Activity |
Nothing should appear in the answer except the lines from the one with "The image size is (443, 268)." through the end of the listing below, transcribed exactly and without pictures.

*** Data records ***

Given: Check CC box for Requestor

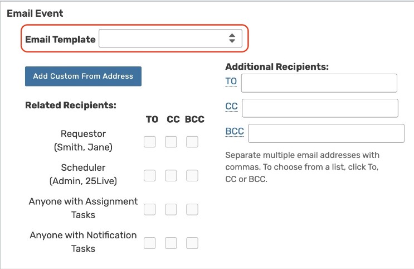Looking at the screenshot, I should (171, 142).
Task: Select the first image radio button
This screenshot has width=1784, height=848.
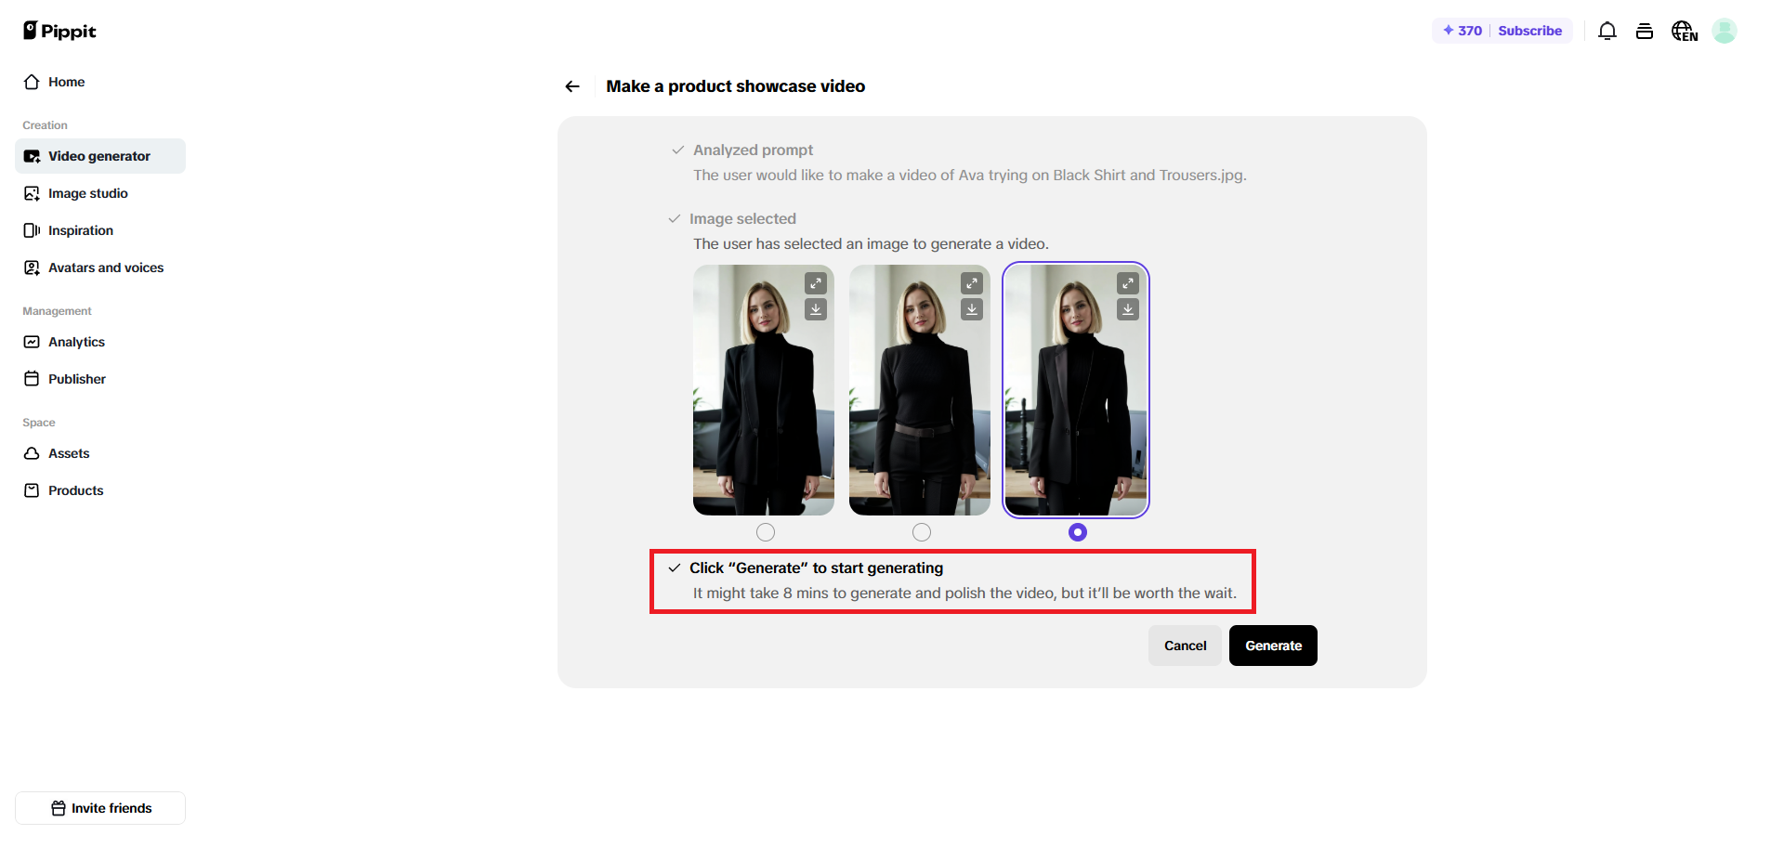Action: [x=766, y=532]
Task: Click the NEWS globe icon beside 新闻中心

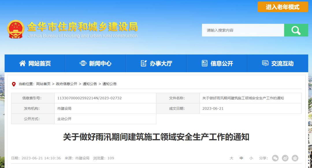Action: [83, 64]
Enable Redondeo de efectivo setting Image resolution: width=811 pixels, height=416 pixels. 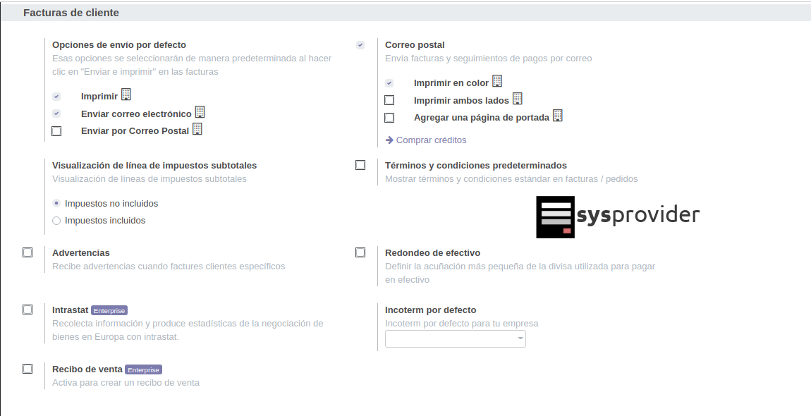(360, 252)
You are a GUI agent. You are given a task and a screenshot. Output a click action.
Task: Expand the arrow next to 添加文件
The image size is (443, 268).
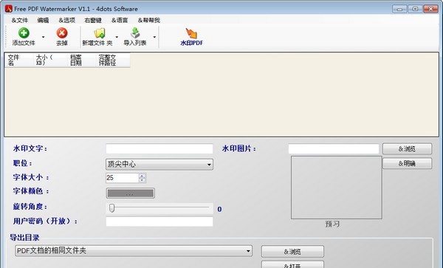click(44, 37)
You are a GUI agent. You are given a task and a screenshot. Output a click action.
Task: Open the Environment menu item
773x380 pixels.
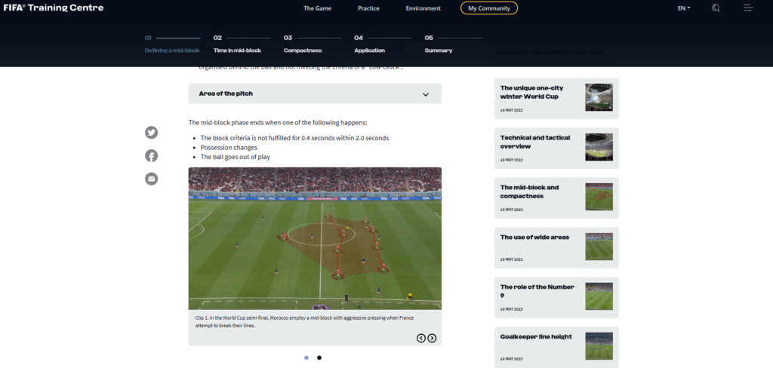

*** End of Data records ***

Solved problem |
The image size is (443, 268).
click(44, 37)
You are a GUI agent. You are given a task and a screenshot. Output a click action.
Task: Open the Environment menu item
773x380 pixels.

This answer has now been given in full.